PSL direcionou dinheiro para empresas de assessoras ligadas a Flávio Bolsonaro em 2018

Fundo destinado a candidaturas femininas do partido em 2018 teria sido desviado para empresas de assessores ligados ao esquema de "rachadinha". Queiroz teria atuado na escolha de parte das 33 candidatas do PSL no Rio

Reportagem do portal Uol nesta segunda-feira (26) revela que o PSL fluminense privilegiou nas eleições de 2018 duas empresas de assessoras ligadas ao esquema de corrupção comandado por Fabrício Queiroz no então gabinete de Flávio Bolsonaro na Assembleia Legislativa do Rio de Janeiro (Alerj).

Duas empresas – a Alê Soluções e Eventos e a Jorge Domingues Sociedade Individual Advocacia – teriam recebido R$ 49 mil do partido que era comandado à época pelo clã Bolsonaro.

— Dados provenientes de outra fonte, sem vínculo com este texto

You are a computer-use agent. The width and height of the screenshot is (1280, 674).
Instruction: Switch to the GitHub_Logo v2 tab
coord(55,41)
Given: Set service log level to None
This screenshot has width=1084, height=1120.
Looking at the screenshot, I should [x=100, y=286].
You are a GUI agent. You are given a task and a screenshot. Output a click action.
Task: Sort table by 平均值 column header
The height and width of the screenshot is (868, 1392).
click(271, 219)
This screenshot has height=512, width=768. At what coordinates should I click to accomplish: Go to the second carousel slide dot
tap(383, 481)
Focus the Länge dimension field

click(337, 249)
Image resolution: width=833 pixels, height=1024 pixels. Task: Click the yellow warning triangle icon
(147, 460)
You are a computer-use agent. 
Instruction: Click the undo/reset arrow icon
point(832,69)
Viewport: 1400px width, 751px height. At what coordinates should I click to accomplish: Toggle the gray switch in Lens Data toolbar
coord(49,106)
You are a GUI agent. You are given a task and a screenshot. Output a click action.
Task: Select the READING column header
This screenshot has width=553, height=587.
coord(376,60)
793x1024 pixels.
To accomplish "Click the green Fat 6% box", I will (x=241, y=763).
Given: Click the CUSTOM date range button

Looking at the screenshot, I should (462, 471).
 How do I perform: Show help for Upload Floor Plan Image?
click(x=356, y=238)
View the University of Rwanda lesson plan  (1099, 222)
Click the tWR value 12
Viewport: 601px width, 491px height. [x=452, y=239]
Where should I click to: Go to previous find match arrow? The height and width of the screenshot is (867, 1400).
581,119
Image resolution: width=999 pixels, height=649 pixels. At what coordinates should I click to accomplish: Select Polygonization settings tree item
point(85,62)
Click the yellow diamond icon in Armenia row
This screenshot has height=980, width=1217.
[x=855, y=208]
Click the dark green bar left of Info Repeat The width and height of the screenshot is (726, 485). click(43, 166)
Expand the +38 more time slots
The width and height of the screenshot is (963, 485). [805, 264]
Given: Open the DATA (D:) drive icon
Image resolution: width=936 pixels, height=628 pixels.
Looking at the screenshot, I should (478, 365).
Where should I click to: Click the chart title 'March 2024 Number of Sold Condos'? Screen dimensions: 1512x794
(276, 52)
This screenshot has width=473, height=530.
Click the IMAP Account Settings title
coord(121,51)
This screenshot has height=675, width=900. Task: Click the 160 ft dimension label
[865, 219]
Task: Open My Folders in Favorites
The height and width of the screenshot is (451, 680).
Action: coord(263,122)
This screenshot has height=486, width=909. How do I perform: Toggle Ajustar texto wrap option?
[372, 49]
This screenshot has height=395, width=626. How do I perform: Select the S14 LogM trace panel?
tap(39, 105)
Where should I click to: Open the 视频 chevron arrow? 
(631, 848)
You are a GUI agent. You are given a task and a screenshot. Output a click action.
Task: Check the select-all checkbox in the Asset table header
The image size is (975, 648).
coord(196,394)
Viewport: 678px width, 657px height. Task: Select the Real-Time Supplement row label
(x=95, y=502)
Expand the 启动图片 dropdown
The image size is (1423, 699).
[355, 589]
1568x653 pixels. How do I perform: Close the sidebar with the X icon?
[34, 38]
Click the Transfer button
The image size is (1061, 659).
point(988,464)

O valor representa mais de 10% da verba destinada pelo PSL às candidaturas de mulheres no Estado. Das 33 candidatas, 27 devolveram metade das suas verbas para as duas empresas.

A Alê Soluções pertence a Alessandra Oliveira, assessora de Flávio Bolsonaro na Alerj e primeira tesoureira do partido. Já a Jorge Domingues Advocacia é ligada a Luis Botto Maia, advogado de Flávio Bolsonaro que atuou informalmente na defesa Queiroz.

Alessandra e Botto Maia são investigados pelo Ministério Público no esquema das chamadas “rachadinhas”.

Candidatas de Queiroz
Segundo a reportagem, algumas das 33 candidatas do PSL mantinham relações muito próximas com Fabrício Queiroz, entre elas Edianne Abreu e Charlô Ferreson, que têm indícios de fraude contábil nas suas contas.

Ediane, que é dentista, assumiu em seu perfil no Instagram que não fez campanha pela sua candidatura. “Quero agradecer a você que acreditou na minha pessoa, mesmo sem eu fazer minha própria campanha, pois estava engajada na campanha dos Bolsonaros”.

Charlô Ferreson chegou a ter sua prestação de contas rejeitada pela Justiça Eleitoral pela suspeita de fraude na assinatura de um documento, mas conseguiu reverter a situação com a ajuda de Botto Maia.